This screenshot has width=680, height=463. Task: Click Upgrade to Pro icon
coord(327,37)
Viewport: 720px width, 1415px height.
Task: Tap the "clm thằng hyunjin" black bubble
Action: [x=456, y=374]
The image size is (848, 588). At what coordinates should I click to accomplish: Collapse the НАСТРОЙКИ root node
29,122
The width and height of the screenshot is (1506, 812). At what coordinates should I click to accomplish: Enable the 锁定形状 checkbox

## Problem statement
The reply should consist of the full listing, copied exactly.

## Expected answer
This screenshot has width=680, height=463. Task: Click Upgrade to Pro icon
coord(327,37)
Viewport: 720px width, 1415px height.
Task: Tap the "clm thằng hyunjin" black bubble
Action: [x=456, y=374]
The image size is (848, 588). At what coordinates should I click to accomplish: Collapse the НАСТРОЙКИ root node
29,122
The width and height of the screenshot is (1506, 812). At what coordinates should I click to accomplish: Enable the 锁定形状 checkbox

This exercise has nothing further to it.